Jacob virou-se um instante, talvez para comprovar a distância que os separava daqueles homens vestidos de preto, ou simplesmente de maneira instintiva, como um pequeno veado que, perseguido por uma matilha de cães, tem dúvidas de se estes já o alcançaram ou não.

Os dois gendarmes mais novos subiram pelas escadas de forma desajeitada, depois seguiram-no, partindo meia dúzia de telhas à sua passagem, e em poucos segundos pareciam tê-lo quase alcançado.

Jacob pisou entre duas telhas e sentiu um estalido, a sua perna meteu-se por um buraco e foi invadido por uma dor insuportável na canela. Quando conseguiu tirá-la do buraco, o sangue corria-lhe pela perna até às meias brancas. Moisés ajudou-o a pôr-se de novo de pé e continuaram a correr até ao último prédio do quarteirão. Um abismo de pouco mais de dois metros separava o telhado da fachada da frente.

Moisés olhou para os seus perseguidores e depois para o abismo iluminado pela intensa luz do verão.
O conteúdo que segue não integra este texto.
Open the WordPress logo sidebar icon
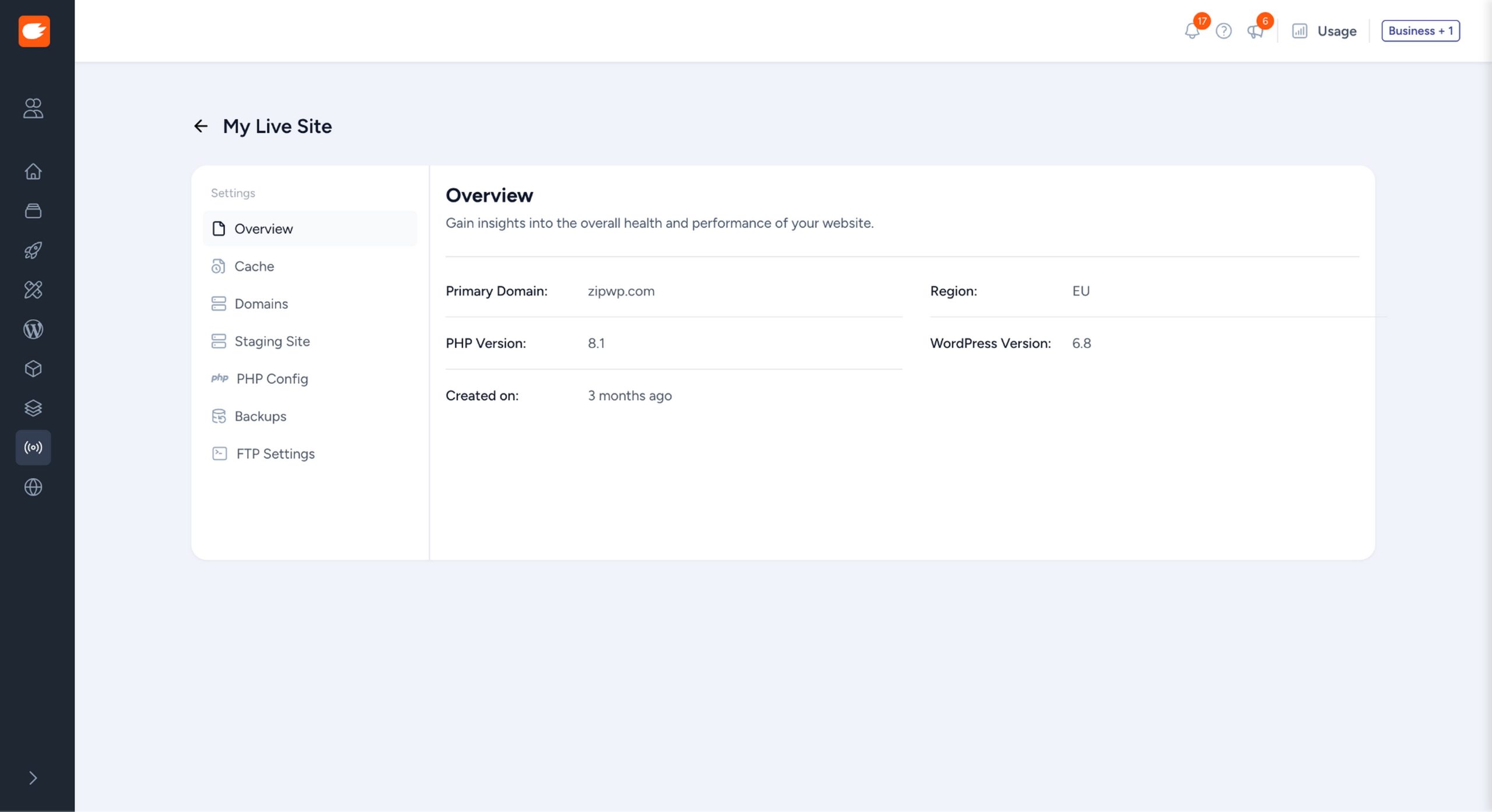This screenshot has width=1492, height=812. 33,330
Ao fundo, a escuridão parecia absorver tudo o que ousara cair no seu interior. Depois virou-se para Jacob com o rosto desfigurado, sem saber o que fazer.

O seu irmão reagiu com rapidez. Mesmo aos seus pés havia um pequeno terraço. Dali, uma cornija rodeava a fachada até à rua principal. Talvez pudessem entrar numa casa e daí regressar à rua para se tentarem confundir entre a multidão. Saltou sem pensar duas vezes e esticou os braços para ajudar o irmão mais novo mas, quando este já estava a voar no vazio, umas mãos agarraram-lhe com força as pernas. A criança desabou sobre o telhado com um forte impacto.

— Jacob! — gritou o pequeno, preso.

Por uns instantes, o irmão mais velho não soube o que fazer. Não podia abandonar Moisés, mas se subisse de novo ao telhado, iriam cair os dois nas mãos da polícia. Desconhecia as suas intenções, mas os pais já os tinham avisado de que os nazis os estavam a enviar para campos de concentração na Alemanha e na Polónia.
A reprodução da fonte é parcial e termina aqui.